EXTRAIT:
▽

Entretien avec Grégory Loyez, associé du cabinet Loyez à Marcq-en-Baroeul
«La facture électronique, une opportunité plutôt qu'une menace»
L'arrivée de la facture électronique dès 2026 et la place grandissante de la data amènent à une profonde transformation du métier d'expert-comptable. À Marcq-en-Baroeul, le cabinet Loyez qui vient de fêter ses 40 ans, a anticipé la vague du numérique qui s'apprête à déferler sur la filière. Éclairage avec Grégory Loyez, associé au cabinet Loyez.
Vous
venez récemment de célébrer les 40 ans du cabinet. Comment le
cabinet Loyez s'est-il adapté aux évolutions du métier ?
Le
cabinet Loyez a en effet été créé il y a 40 ans par mon père Guy
Loyez. De mon côté, j'ai rejoint le cabinet il y a 12 ans. La
relève se passe bien, preuve à l'appui : on est passé de 20 à
40 personnes sur les 10 dernières années. On est devenus un cabinet
d'expert-comptable atypique puisqu'on fait énormément de conseil en
gestion patrimoniale, gestion immobilière et transmission
d'entreprise (rachat, vente, levées de fonds, audit
d'acquisition...). Aujourd'hui, le conseil représente 20% de notre
chiffre d'affaires, ce qui est énorme par rapport à la moyenne du
marché (5%). Il y a 5 ans, nous avons opéré un important virage
technologique qui nous permet d'avoir des clients un peu partout en
France via le numérique, le scan et les outils de restitution. Nous
accompagnons aujourd'hui 2 000 clients dont 800 clients uniques.
Comment
se traduit concrètement votre «virage technologique» ?
Nous
avons beaucoup investi en informatique et en R&D via des
partenaires. On s'appuie sur l'IA, le learn-machine, sur le robot qui
va chercher les pièces, les traite et les saisit. On n'a plus qu'à
valider plutôt que de saisir. C'est un gain de temps précieux et
ça nous permet de nous concentrer sur des taches à forte valeur
ajoutée. Les investissements ont commencé il y a 4 ans, on est
passé de 50k€ à 120k€ par an de frais informatiques. Mais les
avantages sont multiples : automatisation, restitutions plus
simples aux clients, espace de partage collaboratif, gestion des
notes de frais en temps réel. On attire une clientèle qui a envie
de se digitaliser et l'idée c'est de l'accompagner dans sa
modernisation.
La
facture électronique entre en vigueur en 2026, en 2027 pour votre
cabinet. Quel regard portez-vous sur ce nouveau format
«Factur-X» qui représente un véritable tournant pour
la filière ?

△

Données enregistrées
▽

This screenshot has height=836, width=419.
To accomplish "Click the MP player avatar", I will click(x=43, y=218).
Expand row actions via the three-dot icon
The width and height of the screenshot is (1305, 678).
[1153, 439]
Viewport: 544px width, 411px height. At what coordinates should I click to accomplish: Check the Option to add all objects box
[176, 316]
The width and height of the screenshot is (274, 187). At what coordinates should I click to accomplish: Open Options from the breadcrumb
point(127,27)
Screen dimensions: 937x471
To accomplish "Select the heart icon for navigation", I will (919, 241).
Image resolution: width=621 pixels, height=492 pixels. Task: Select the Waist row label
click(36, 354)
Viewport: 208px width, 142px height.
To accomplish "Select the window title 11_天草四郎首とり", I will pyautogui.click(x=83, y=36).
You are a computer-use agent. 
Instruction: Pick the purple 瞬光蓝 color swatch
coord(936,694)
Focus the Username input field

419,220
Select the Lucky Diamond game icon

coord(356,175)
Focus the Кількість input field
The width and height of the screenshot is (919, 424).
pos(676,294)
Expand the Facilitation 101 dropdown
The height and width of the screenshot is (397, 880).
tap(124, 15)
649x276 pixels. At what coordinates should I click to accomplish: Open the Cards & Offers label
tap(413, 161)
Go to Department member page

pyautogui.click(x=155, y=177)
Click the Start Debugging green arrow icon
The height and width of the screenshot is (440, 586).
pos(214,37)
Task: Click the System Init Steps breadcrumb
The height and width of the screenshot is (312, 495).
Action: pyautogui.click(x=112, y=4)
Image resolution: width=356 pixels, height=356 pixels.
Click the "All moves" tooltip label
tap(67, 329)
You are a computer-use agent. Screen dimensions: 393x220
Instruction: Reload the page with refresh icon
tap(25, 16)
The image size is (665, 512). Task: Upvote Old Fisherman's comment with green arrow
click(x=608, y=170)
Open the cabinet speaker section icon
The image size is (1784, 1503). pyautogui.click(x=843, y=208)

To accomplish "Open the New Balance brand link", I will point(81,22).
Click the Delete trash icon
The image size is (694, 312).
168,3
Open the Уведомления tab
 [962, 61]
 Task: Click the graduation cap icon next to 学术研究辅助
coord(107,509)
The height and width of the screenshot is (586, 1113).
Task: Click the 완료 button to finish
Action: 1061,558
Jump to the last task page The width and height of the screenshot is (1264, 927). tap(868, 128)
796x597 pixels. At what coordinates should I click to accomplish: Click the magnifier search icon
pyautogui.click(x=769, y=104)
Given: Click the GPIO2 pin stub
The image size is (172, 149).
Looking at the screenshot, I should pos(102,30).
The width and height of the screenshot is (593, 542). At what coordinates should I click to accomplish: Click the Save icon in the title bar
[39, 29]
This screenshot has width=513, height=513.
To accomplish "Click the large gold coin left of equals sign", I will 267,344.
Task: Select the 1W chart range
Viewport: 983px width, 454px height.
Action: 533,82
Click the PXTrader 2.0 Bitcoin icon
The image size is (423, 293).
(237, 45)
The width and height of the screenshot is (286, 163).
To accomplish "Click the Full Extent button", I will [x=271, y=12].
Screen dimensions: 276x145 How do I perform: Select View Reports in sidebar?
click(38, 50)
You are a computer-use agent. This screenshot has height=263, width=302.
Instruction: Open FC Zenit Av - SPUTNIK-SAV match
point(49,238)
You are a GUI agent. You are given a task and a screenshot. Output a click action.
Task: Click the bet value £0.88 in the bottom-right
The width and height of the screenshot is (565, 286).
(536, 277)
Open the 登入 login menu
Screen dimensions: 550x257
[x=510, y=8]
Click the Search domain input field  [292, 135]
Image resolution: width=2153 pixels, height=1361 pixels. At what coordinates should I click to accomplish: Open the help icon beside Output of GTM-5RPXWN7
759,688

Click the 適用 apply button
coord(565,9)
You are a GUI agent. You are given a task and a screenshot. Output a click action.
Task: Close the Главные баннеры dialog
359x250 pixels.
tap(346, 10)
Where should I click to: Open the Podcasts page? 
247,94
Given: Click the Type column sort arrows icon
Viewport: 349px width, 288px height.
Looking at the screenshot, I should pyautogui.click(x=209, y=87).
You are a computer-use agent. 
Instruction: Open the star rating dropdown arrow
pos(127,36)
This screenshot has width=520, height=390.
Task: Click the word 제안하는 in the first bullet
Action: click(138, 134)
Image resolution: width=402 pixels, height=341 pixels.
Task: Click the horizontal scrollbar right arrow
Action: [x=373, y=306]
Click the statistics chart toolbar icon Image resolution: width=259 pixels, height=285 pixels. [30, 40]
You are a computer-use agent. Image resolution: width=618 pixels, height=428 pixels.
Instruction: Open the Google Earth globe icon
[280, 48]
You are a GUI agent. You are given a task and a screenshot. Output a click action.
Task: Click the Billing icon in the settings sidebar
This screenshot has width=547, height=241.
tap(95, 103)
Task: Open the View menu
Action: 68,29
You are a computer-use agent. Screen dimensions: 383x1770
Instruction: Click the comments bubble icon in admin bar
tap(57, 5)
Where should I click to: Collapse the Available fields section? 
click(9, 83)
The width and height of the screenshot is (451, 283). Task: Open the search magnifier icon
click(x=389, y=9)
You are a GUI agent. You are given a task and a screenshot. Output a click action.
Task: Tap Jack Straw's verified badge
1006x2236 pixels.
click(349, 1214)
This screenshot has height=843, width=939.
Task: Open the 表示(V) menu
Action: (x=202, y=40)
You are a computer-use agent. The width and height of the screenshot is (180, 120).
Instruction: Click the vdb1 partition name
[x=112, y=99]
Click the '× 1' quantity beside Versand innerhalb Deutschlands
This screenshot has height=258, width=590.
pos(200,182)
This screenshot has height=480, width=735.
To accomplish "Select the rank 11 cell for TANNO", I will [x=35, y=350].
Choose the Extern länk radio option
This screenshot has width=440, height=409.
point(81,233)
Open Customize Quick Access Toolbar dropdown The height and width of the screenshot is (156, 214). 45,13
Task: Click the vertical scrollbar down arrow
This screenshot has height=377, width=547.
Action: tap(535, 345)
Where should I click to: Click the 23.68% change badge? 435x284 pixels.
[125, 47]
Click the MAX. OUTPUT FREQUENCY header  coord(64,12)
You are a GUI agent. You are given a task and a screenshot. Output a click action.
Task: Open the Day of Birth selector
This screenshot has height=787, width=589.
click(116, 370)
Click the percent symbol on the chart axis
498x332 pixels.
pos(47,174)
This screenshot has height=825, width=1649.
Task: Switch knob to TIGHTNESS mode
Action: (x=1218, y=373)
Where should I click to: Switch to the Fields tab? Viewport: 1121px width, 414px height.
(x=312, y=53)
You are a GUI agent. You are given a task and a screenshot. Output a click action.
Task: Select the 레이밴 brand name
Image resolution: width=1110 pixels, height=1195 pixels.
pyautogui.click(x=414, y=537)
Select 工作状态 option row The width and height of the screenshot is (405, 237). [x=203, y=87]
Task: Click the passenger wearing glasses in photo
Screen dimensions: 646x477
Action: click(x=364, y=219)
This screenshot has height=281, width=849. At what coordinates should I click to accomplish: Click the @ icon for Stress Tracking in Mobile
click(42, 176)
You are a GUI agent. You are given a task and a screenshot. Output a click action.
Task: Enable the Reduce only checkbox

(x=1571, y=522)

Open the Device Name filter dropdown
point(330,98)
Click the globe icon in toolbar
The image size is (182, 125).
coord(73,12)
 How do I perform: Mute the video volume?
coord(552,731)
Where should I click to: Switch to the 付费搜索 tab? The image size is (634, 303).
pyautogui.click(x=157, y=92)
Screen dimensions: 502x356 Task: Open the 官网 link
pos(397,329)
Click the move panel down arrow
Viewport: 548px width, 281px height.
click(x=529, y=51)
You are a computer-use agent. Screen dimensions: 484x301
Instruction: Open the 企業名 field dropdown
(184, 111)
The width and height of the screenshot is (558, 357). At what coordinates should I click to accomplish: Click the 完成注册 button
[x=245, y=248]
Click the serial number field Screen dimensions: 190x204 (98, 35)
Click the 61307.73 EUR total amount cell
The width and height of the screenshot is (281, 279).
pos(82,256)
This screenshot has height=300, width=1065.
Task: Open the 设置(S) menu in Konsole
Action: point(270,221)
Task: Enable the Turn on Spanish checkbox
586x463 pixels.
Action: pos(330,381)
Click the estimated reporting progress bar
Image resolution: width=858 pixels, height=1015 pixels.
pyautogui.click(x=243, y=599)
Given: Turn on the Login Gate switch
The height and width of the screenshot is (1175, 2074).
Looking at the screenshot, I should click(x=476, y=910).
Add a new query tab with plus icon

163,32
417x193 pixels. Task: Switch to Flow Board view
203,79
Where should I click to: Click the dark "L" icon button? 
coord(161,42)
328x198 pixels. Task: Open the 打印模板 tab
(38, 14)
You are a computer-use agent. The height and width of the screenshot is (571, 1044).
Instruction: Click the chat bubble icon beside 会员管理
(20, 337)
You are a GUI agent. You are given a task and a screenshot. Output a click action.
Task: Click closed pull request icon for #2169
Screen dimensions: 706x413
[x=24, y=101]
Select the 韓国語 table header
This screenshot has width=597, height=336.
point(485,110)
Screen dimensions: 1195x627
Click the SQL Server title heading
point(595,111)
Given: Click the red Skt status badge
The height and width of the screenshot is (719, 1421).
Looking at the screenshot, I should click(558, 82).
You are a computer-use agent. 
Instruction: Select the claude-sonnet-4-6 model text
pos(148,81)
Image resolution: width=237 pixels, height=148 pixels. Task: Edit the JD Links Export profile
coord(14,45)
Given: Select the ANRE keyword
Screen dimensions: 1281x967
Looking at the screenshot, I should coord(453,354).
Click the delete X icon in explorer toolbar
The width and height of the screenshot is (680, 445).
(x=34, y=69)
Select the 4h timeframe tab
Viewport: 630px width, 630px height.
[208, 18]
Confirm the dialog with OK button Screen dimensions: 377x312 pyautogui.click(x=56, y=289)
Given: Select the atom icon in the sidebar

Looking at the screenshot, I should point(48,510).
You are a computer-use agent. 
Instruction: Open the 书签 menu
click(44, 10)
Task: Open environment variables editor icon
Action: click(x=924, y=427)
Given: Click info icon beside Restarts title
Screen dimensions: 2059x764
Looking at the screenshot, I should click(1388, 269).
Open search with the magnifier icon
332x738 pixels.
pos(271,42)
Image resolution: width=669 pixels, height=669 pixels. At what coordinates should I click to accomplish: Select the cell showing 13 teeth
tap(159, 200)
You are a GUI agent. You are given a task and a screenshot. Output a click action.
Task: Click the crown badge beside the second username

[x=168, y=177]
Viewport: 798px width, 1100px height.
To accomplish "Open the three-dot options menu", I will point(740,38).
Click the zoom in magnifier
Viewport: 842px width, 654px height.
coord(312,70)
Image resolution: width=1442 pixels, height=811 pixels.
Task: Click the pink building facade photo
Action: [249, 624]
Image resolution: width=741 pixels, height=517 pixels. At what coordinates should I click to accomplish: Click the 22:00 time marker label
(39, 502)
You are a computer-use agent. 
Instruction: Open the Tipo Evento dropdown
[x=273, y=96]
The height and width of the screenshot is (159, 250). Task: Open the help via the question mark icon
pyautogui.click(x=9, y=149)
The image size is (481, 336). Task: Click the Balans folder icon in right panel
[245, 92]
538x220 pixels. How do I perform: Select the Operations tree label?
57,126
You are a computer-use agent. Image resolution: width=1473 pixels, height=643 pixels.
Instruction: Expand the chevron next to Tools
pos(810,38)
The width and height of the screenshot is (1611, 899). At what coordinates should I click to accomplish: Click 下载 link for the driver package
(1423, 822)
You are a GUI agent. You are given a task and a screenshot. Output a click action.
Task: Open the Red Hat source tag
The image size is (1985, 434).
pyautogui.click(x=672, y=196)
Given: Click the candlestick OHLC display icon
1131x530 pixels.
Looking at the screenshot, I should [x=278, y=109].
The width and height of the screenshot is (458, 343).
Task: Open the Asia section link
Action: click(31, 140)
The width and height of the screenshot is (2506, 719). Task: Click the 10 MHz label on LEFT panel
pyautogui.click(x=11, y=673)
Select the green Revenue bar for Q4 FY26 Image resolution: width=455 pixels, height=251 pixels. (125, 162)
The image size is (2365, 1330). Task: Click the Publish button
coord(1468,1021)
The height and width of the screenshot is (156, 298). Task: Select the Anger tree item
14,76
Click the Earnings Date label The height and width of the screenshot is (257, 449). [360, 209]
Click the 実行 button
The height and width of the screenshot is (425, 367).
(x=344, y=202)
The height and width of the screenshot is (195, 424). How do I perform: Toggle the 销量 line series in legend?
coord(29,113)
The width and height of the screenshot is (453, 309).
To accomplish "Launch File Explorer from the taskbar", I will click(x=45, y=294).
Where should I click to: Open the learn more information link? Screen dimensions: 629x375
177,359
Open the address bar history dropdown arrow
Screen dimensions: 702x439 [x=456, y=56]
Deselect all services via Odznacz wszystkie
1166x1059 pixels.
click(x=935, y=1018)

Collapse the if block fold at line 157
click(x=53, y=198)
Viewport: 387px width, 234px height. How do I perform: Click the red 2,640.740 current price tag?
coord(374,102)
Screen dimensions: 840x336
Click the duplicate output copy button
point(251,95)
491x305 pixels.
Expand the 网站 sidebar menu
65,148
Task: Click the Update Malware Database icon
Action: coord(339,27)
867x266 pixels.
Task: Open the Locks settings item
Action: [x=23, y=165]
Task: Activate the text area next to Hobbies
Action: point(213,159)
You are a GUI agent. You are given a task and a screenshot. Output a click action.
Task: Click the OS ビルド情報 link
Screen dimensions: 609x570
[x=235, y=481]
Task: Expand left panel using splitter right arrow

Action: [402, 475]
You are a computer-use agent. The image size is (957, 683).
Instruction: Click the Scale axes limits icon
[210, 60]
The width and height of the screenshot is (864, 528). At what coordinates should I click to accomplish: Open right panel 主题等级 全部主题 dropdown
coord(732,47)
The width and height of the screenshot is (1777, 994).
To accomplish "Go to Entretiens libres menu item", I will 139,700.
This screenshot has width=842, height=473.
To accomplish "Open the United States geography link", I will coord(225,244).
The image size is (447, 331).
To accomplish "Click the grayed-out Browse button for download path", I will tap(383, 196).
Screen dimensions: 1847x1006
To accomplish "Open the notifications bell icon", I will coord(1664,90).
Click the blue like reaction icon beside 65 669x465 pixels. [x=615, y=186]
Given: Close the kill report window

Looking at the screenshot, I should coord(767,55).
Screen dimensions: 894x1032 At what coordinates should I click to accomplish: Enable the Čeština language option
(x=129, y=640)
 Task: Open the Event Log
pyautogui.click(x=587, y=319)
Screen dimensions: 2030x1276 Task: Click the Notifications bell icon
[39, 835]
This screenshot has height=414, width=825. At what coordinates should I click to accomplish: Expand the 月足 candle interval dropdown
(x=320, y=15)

△

CONSIGNES:
1/ D'après l'entretien avec Grégory Loyez, répondez à ces questions :
(a) Combien de personnes le cabinet compte-t-il aujourd'hui ?
(b) À combien s'élèvent maintenant les frais informatiques annuels du cabinet ?
(c) En quelle année la facture électronique entre-t-elle en vigueur pour le cabinet ?
2/ Dans les données enregistrées, recopiez à l'identique les lignes qui vont de celle contenant « This screenshot has height=281, width=849. » jusqu'à celle contenant « coord(73,12) », ces deux lignes comprises.

RÉPONSES AUX EXERCICES:
1/
(a) 40 personnes.
(b) 120 k€ par an.
(c) En 2027.

2/
This screenshot has height=281, width=849. At what coordinates should I click to accomplish: Click the @ icon for Stress Tracking in Mobile
click(42, 176)
You are a GUI agent. You are given a task and a screenshot. Output a click action.
Task: Enable the Reduce only checkbox

(x=1571, y=522)

Open the Device Name filter dropdown
point(330,98)
Click the globe icon in toolbar
The image size is (182, 125).
coord(73,12)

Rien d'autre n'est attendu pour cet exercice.